Commanders and leaders
- Ivan Khovansky: Magnus De la Gardie

Strength
- 3,500 to 5,000: 3,000

Casualties and losses
- 172 (Russian sources) 400 (Swedish sources): 150–160 (Swedish sources) 1,000 (Russian sources)

= Battle of Gdov =

1657 battle

The Battle of Gdov in the Russo-Swedish War took place on September 16, 1657, in Gdov. The battle was a clear victory for Prince Ivan Khovansky of the Tsardom of Russia over Swedish Governor-General Count Magnus De la Gardie allowing the Russians to regroup after a brief resurgence of Swedish resistance.

== Prelude ==
After the defeat at Walk, in July 1657, Ivan Khovansky was appointed as the Pskov voivode.
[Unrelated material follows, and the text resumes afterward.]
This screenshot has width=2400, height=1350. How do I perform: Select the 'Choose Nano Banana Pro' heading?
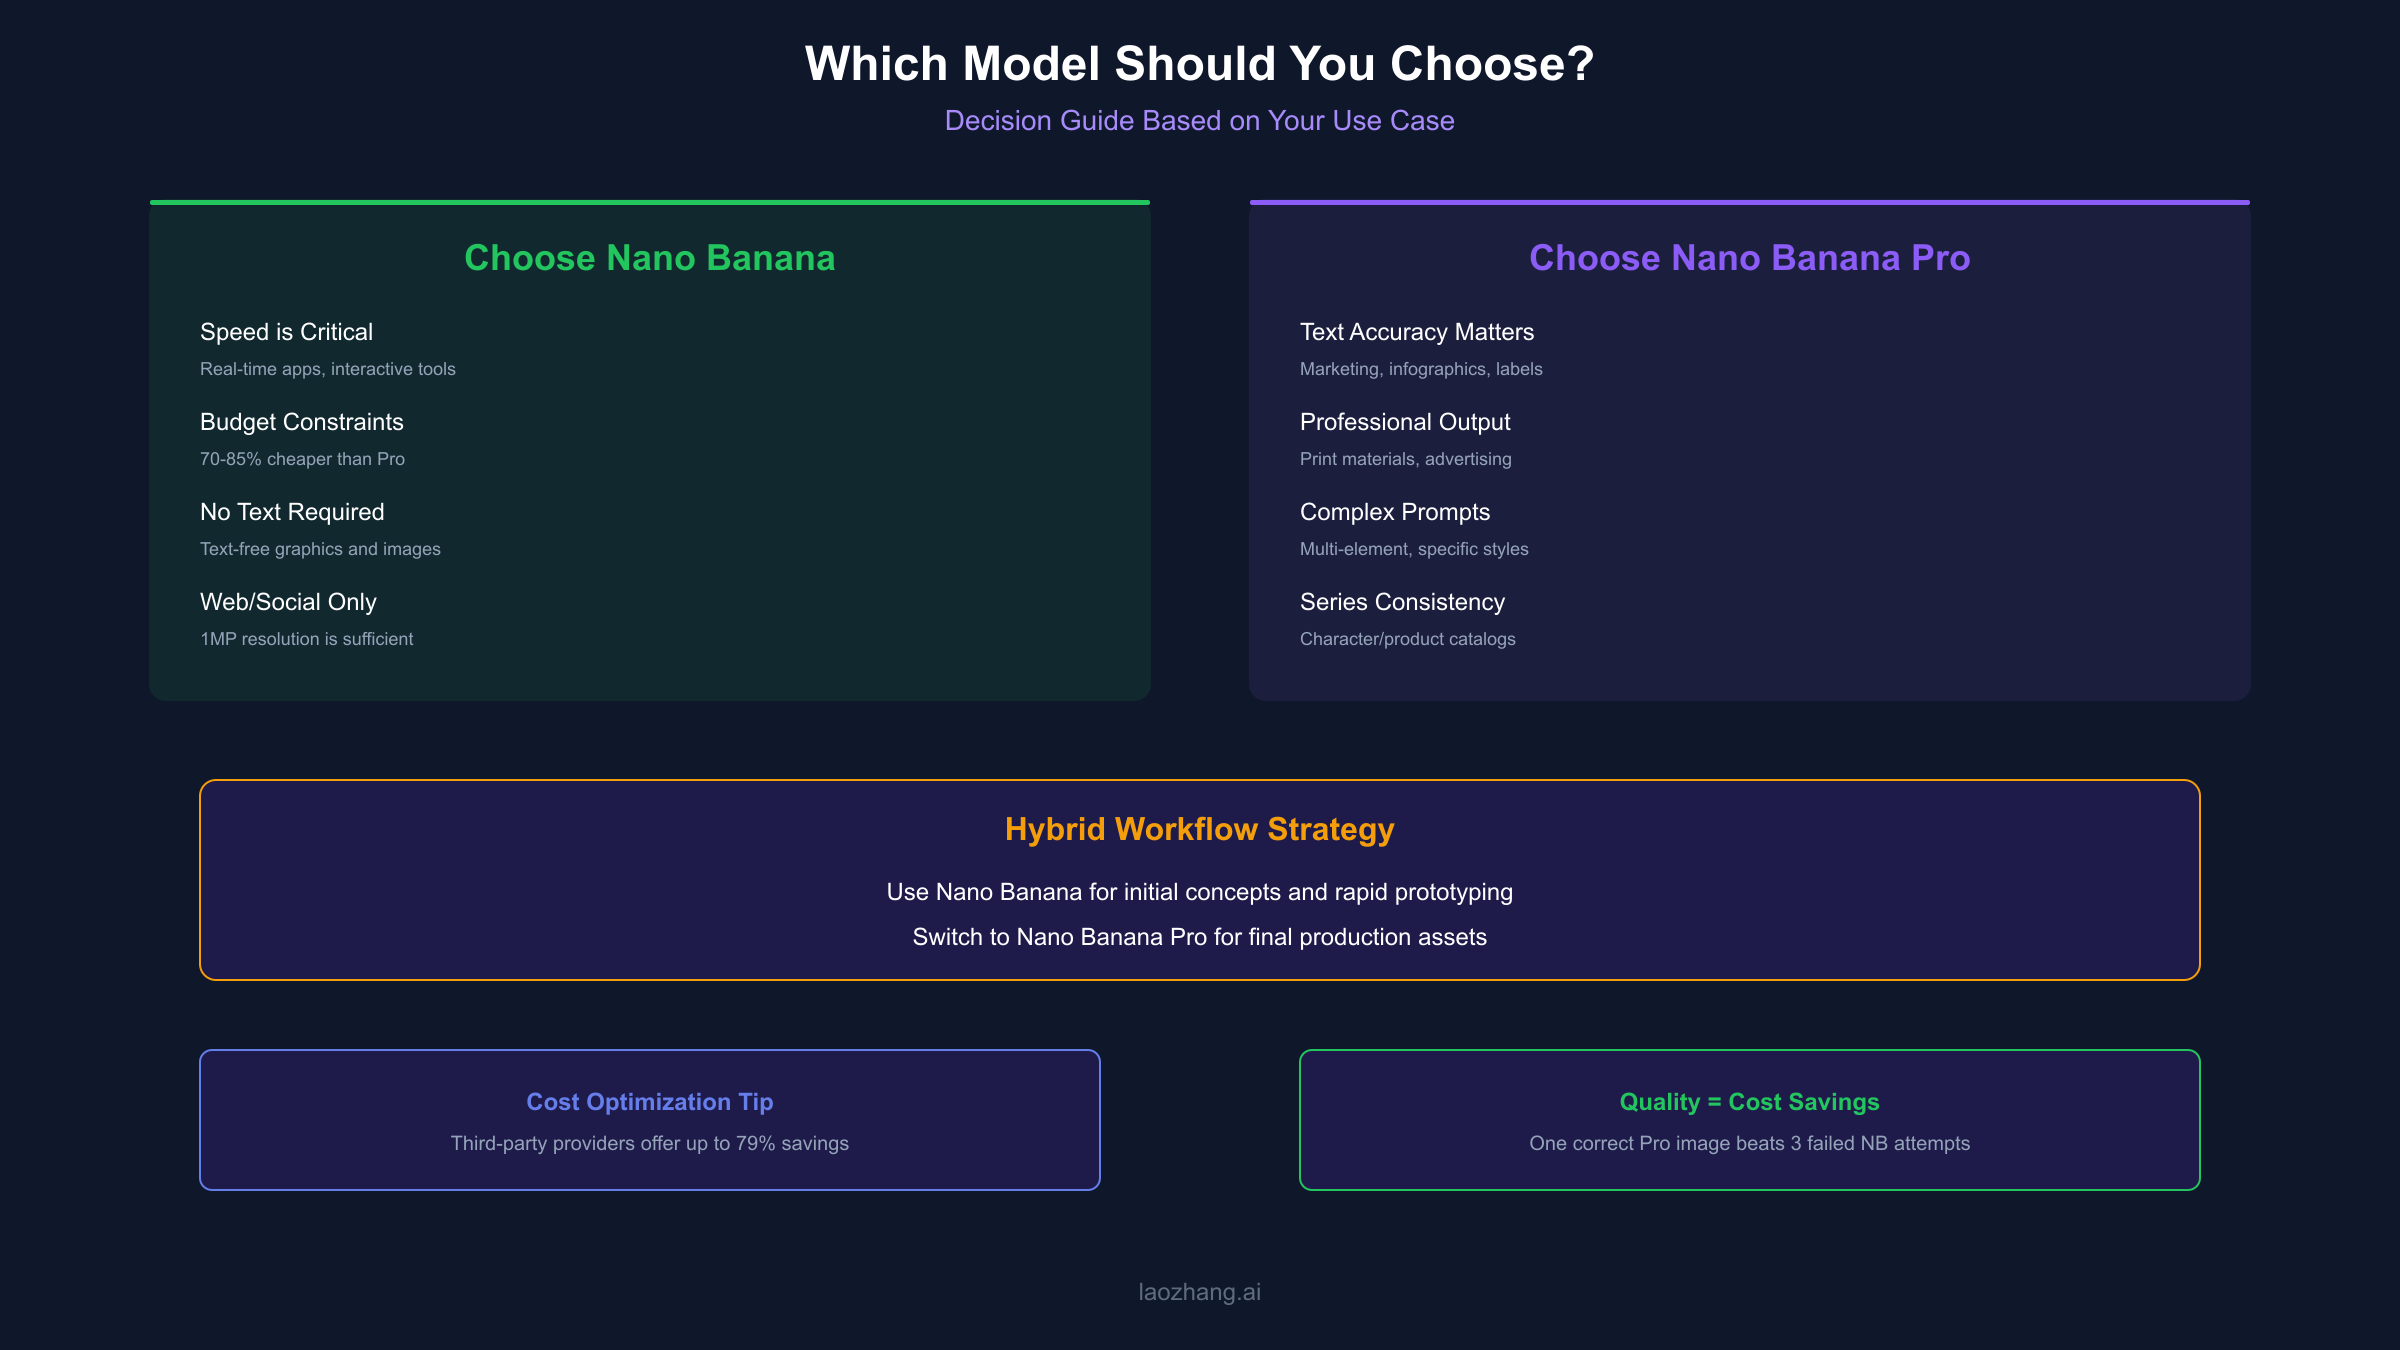[1749, 258]
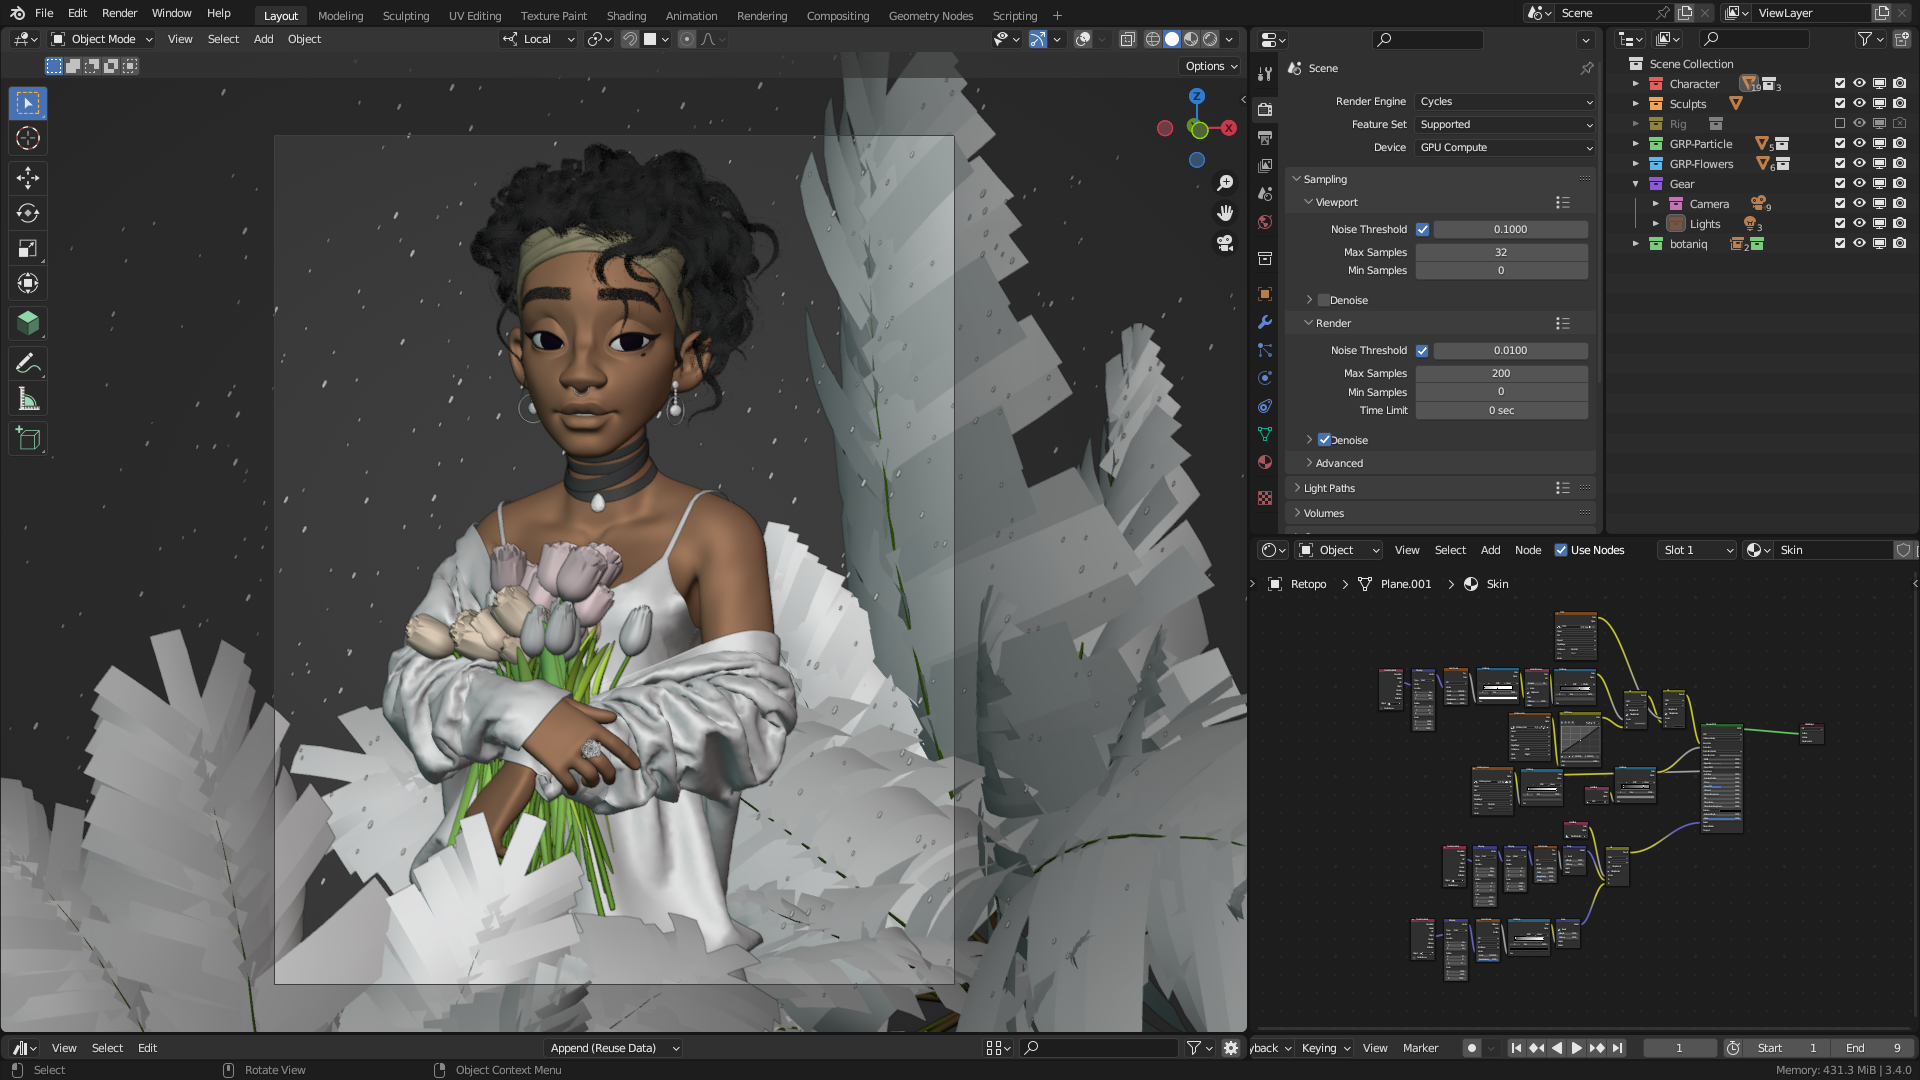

His army was reinforced with 10 companies of Reiters and 3 companies of Dragoons (about 1,200 men). In September, the Swedes under Governor-General Count Magnus De la Gardie invaded the Gdov district, but Prince Khovansky timely learned about the invasion of the Swedish army and managed to reinforce the garrison of the city to 1,000 men (300 noble militia, 300 Don Cossacks, 200 Streltsy, 100 Luga Cossacks, 100 mercenaries), but with only two guns. Nevertheless, the garrison managed to repel all attacks, and even make several successful sorties.

== Battle ==
Upon learning of the arrival of the Swedes, Prince Khovansky hastily advanced to Gdov. On the night of September 16, Russian troops caught the retreating army of De la Gardie 3 versts from Gdov on the river Chermi. Beginning the persecution, Prince Khovansky sent forward the cavalry: 12 noble hundreds, Don Cossacks and Reiters. The decisive action was the attack of the Russian Reiters, who knocked the enemy out of position and fled. De la Gardie ordered all his artillery to be thrown into the water. In 15 versts of persecution, Russian troops scattered enemy forces. Swedes lost many officers, banners, artillery and over 1,000 men.

== Aftermath ==
Having broken the troops of the Governor-General Count De la Gardie, the victory of Prince Khovansky greatly diminished the recent successes of the Swedish army in 1657, and restored the strategic initiative of the Russian army.